Se déguiser, c’est oser lâcher prise. J’ai toujours aimé cela, même petite. Avec mon frère, on enfilait les vêtements de nos parents pour improviser des sketchs. Aujourd’hui encore, je suis la première à organiser des soirées à thème. Cela convoque une part d’insouciance. J’avoue, je rêve un jour de revêtir l’une des robes en velours à manches gigots et serties de bijoux que je crée pour les spectacles d’époque. Je ne l’ai encore jamais fait.

‘Dans un monde idéal, il n’y aurait pas de deadlines.’

Savoir-faire

Le savoir-faire des artisans est en passe de disparaître.
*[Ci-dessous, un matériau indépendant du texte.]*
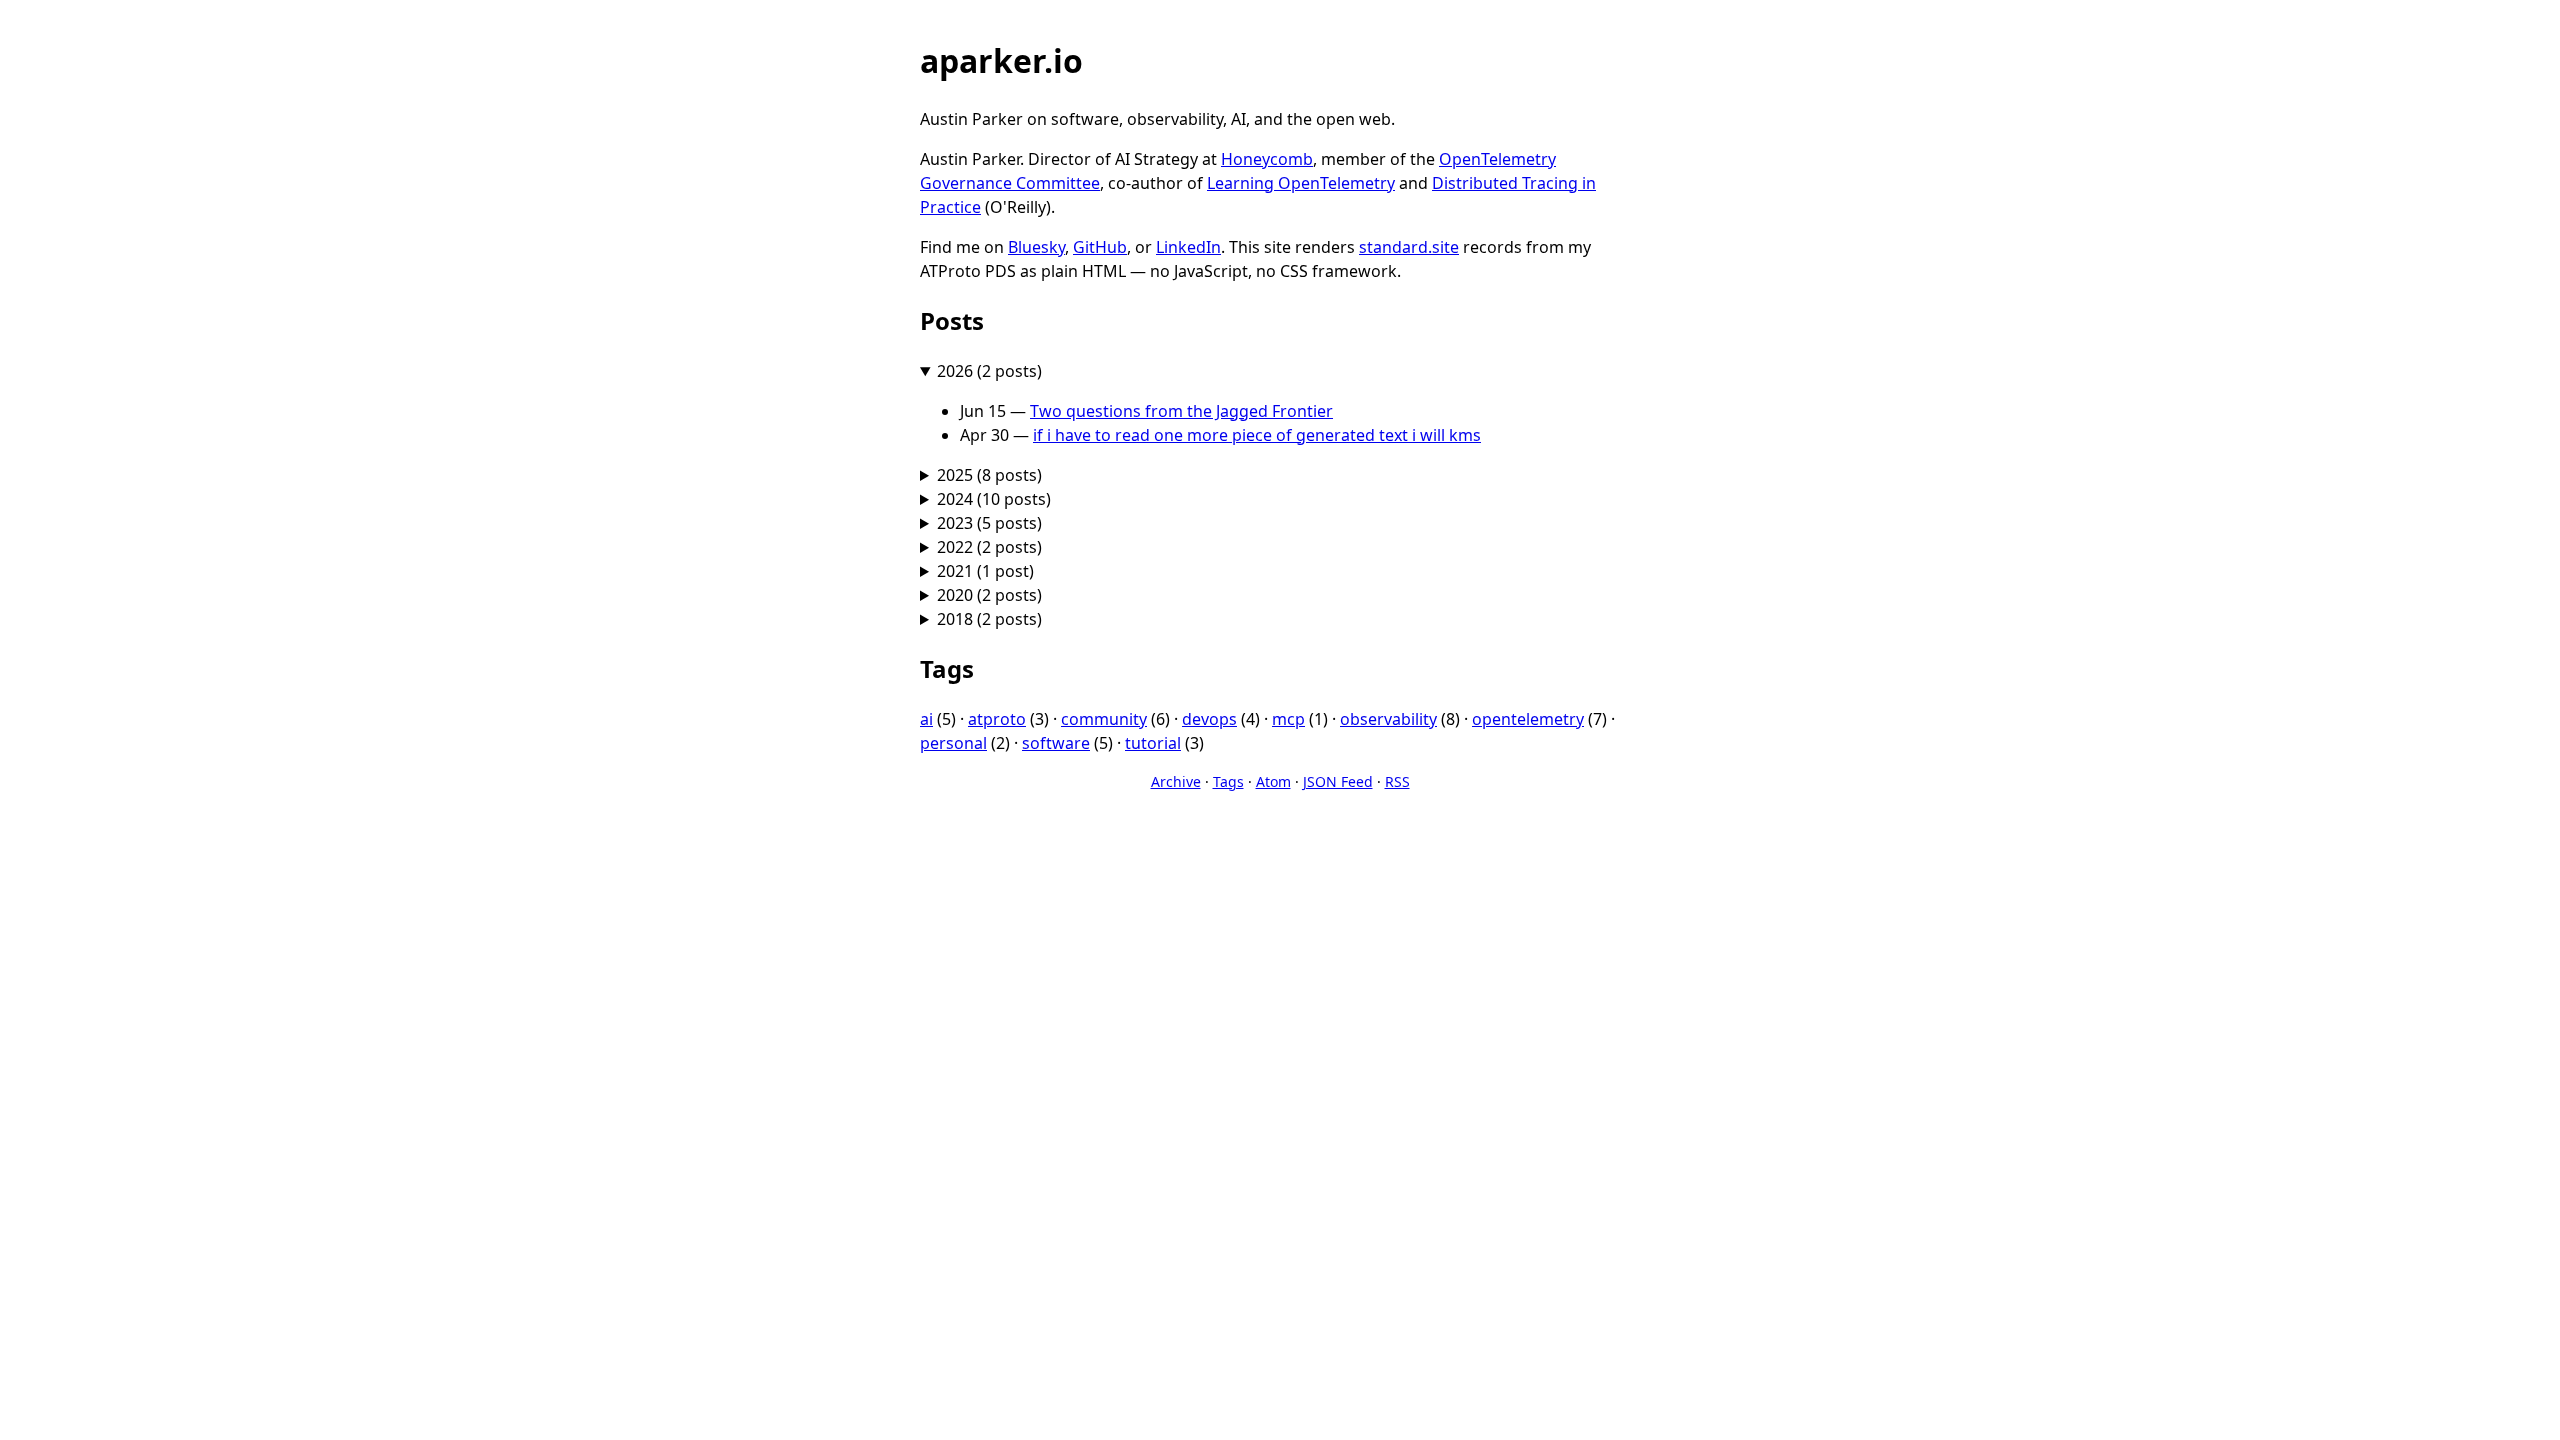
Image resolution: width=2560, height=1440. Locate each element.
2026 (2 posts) (989, 371)
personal (953, 743)
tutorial (1153, 743)
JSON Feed (1338, 781)
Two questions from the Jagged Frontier (1181, 411)
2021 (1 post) (985, 571)
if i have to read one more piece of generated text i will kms (1257, 435)
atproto (997, 719)
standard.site (1409, 247)
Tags (1228, 781)
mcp (1288, 719)
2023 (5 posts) (989, 523)
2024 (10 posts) (994, 499)
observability (1388, 719)
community (1104, 719)
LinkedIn (1188, 247)
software (1056, 743)
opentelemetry (1528, 719)
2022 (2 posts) (989, 547)
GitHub (1100, 247)
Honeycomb (1267, 159)
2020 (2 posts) (989, 595)
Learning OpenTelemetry (1301, 183)
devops (1209, 719)
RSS (1397, 781)
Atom (1273, 781)
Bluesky (1036, 247)
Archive (1176, 781)
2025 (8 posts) (989, 475)
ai (926, 719)
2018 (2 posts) (989, 619)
Et cela m’inquiète. Je le vois bien dans mon activité de modiste. Il ne reste plus que deux personnes en France qui façonnent encore des moules à chapeau à la main. Tout s’industrialise. On préfère acheter plus, même si c’est mal fait.

Statut d’artiste

Le milieu d’où l’on vient ne devrait pas nous définir. Je ne viens pas d’un milieu favorisé et je n’ai pas eu une enfance toujours facile. Mais c’est sans doute ce qui m’a donné envie de me surpasser. Je refusais de me dire que parce que je n’avais pas eu toutes les cartes en main dès le départ, je devais renoncer à mon envie de devenir styliste. Pour moi, il fallait que je m’en sorte, je n’avais pas d’autre choix. Et c’est ce qui s’est passé. Je me suis fait un nom dans le métier, j’ai le statut d’artiste, je dois même parfois refuser des projets.

Canaliser le stress

Dans un monde idéal, il n’y aurait pas de deadlines. Surtout si, comme moi, vous êtes perfectionniste! On voudrait toujours un mois de plus. Il faut bien l’avouer, c’est souvent la course contre la montre. Dans l’action, j’arrive plutôt bien à canaliser mon stress, à ne pas le laisser paraître. Même si j’admire les gens qui parviennent à rester zen en toutes circonstances.

Pole dance ou soudure

Avoir le sens du collectif, cela vous permet de grandir. Et d’apprendre tous les jours. C’est important pour moi de toujours découvrir de nouvelles choses, que ce soit la pole dance ou la soudure! Dans mon métier, il faut savoir mettre son ego entre parenthèses. Je suis au service d’un projet, de la vision d’un metteur en scène. Bien sûr, j’adore créer des costumes fabuleux, comme ceux sur lesquels je travaille en ce moment pour La Belle et la Bête. Mais finalement, on peut avoir la meilleure idée du monde, il faut que ça fonctionne sur scène. Parfois, quelques jours avant la première, on se rend compte qu’il y a quelque chose qui cloche. Plutôt que de m’obstiner, je préfère rebondir et proposer des solutions.

La Belle et la Bête, à partir du 10 juillet à l’Abbaye de Villers-la-Ville.